● **Excerpted passage**:
Pokémon Trading Card Game
Pokémon Trading Card Game logo
(October 1996 – September 2013)
The Pokémon Company
(October 2013 – present)
Wizards of the Coast
(December 1998 – July 2003)
The Pokémon Company International
(July 2003 – present)
|Age range||Targeted towards child audience, competitive play targets all ages|
|Setup time||18–40 seconds|
|Playing time||5–120 minutes|
|Random chance||Some (order of cards drawn, dice, coin flip)|
The Pokémon Trading Card Game (ポケモンカードゲーム Pokemon Kādo Gēmu?, "Pokémon Card Game"), abbreviated as PCG or Pokémon TCG is a collectible card game, based on the Pokémon video game series, first published in October 1996 by Media Factory in Japan. In the US, it was initially published by Wizards of the Coast; Nintendo eventually took over publishing the card game alongside the video games in June 2003.
Players assume the role of a Pokémon trainer and use their Pokémon to battle their opponents'. Players play Pokémon to the field and attack their opponent's Pokémon. A Pokémon that has sustained enough damage is knocked out, and the player who knocked it out draws a Prize card. There are usually six Prize cards, and the primary win condition is to draw all of them. Other ways to win are by knocking out all the Pokémon the opponent has on the field such that the opponent has none left, or if at the beginning of their opponent's turn there are no cards left to draw in the opponent's deck.
Players begin by shuffling their decks and drawing seven cards, then playing one Basic Pokémon onto the battlefield. This Pokémon is known as the Active Pokémon, and is usually the one that attacks and receives damage. If a player does not have any Basic Pokémon, they must draw a new hand, and the opponent may draw one additional card. Once both players have at least one Basic Pokémon, they can play up to five more Basic Pokémon to their play field, known as the "bench" (representing the six maximum carry limit from the video games). Players then take the top six cards of their remaining deck and place them to the side as their Prize Cards. They then flip a coin (or roll dice) to see who goes first.

● **Stored records**:
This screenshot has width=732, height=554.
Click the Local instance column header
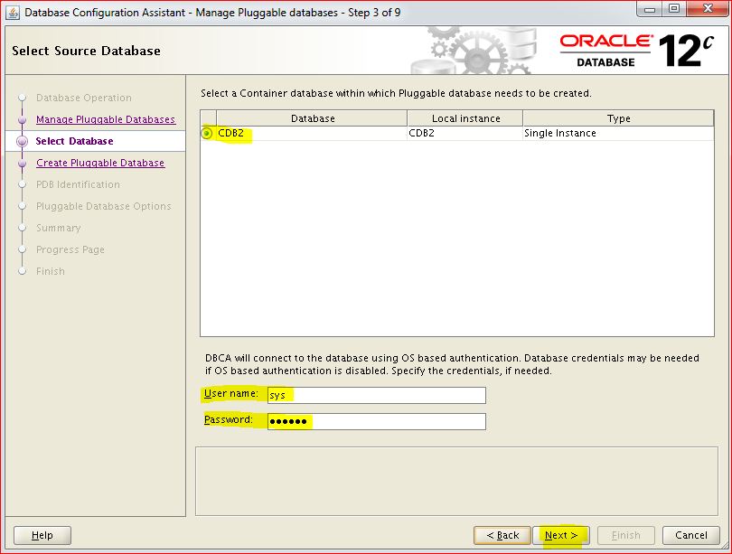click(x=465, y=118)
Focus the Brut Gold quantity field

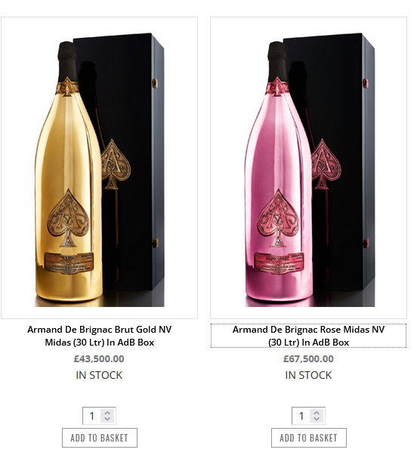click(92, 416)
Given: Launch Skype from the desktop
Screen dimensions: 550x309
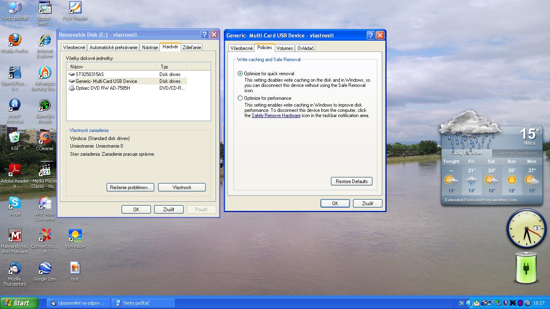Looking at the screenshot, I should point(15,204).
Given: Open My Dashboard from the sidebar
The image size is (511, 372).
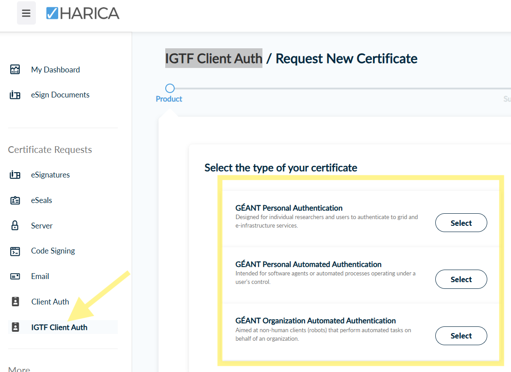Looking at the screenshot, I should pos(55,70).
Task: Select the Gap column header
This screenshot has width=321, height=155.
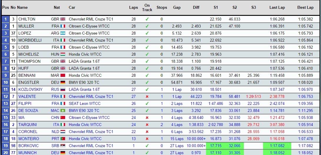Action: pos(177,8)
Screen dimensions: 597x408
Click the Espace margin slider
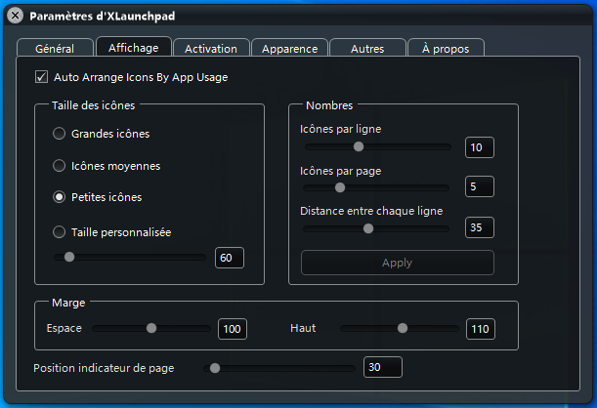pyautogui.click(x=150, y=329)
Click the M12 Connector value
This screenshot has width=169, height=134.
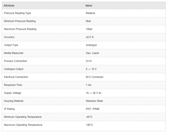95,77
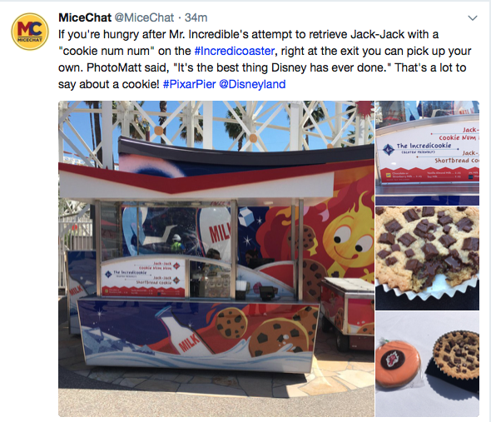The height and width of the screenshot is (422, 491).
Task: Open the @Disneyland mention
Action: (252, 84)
--
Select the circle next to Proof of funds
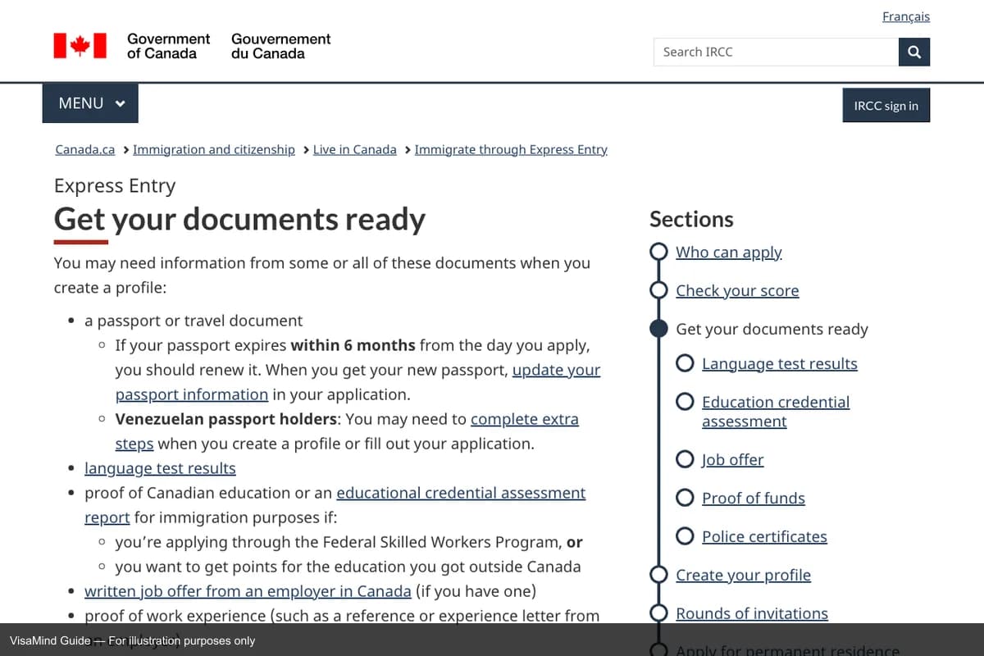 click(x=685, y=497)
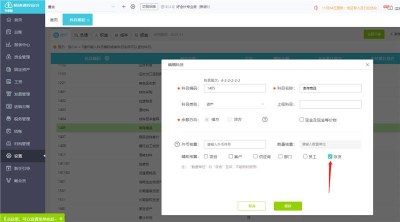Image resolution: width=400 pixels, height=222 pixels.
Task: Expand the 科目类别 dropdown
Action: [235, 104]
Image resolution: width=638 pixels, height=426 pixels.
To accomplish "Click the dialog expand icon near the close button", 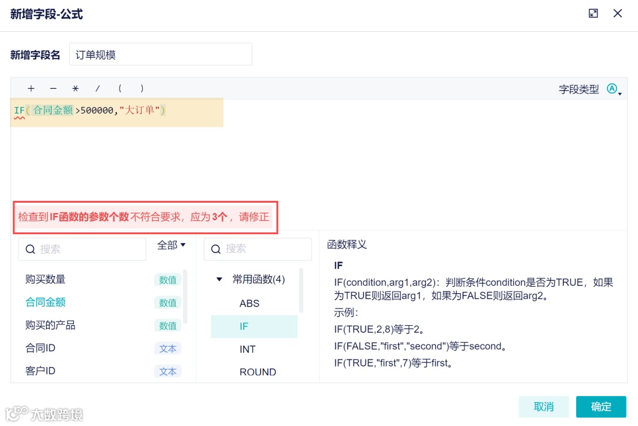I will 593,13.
--
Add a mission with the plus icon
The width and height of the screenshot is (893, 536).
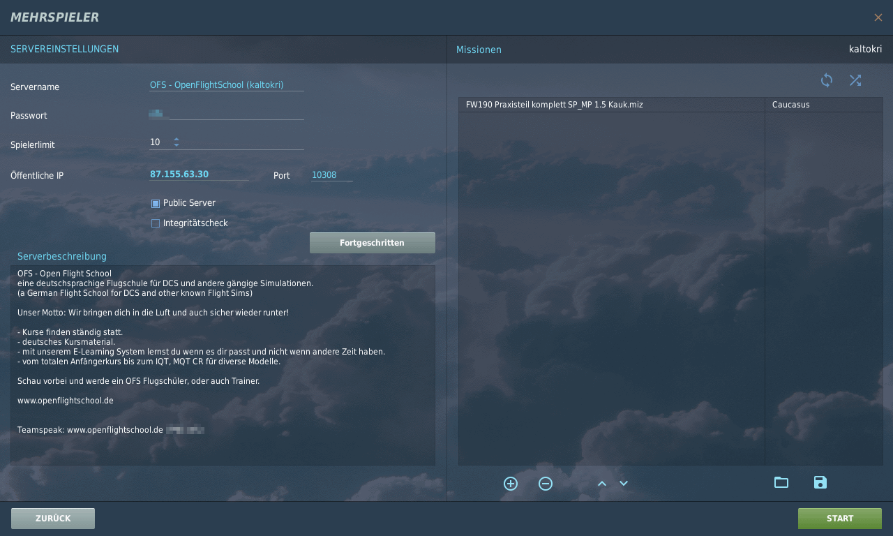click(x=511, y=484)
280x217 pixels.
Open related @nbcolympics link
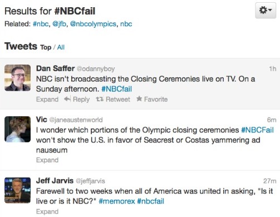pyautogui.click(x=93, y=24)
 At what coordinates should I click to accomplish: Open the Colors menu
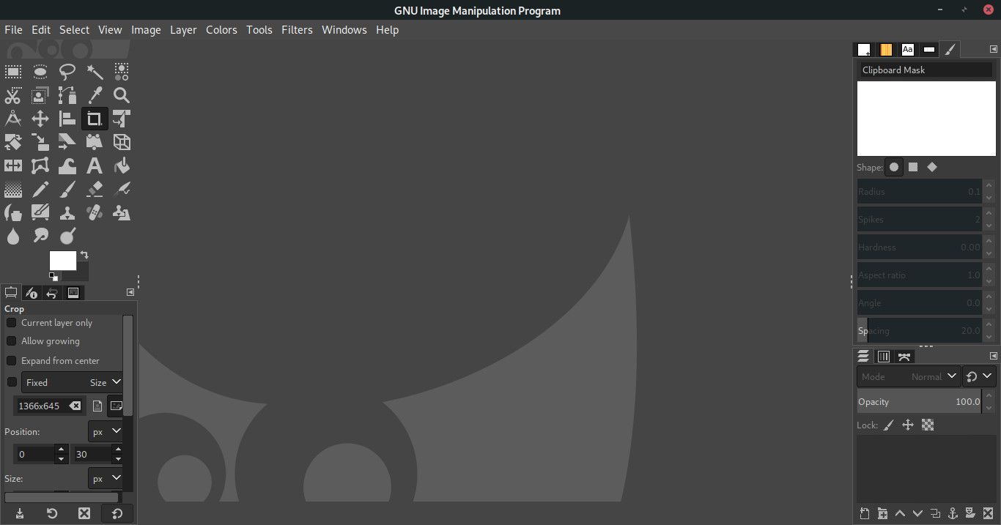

● **Exercise tasks**:
1/ According to the Pokémon card game article, how many cards does each player draw after shuffling at the start of a game?
2/ Reproduce the stretch of the Pokémon card game article from "The Pokémon Company International" through "in June 2003.", word for word.

● **Results in order**:
1/ Seven cards.

2/
The Pokémon Company International
(July 2003 – present)
|Age range||Targeted towards child audience, competitive play targets all ages|
|Setup time||18–40 seconds|
|Playing time||5–120 minutes|
|Random chance||Some (order of cards drawn, dice, coin flip)|
The Pokémon Trading Card Game (ポケモンカードゲーム Pokemon Kādo Gēmu?, "Pokémon Card Game"), abbreviated as PCG or Pokémon TCG is a collectible card game, based on the Pokémon video game series, first published in October 1996 by Media Factory in Japan. In the US, it was initially published by Wizards of the Coast; Nintendo eventually took over publishing the card game alongside the video games in June 2003.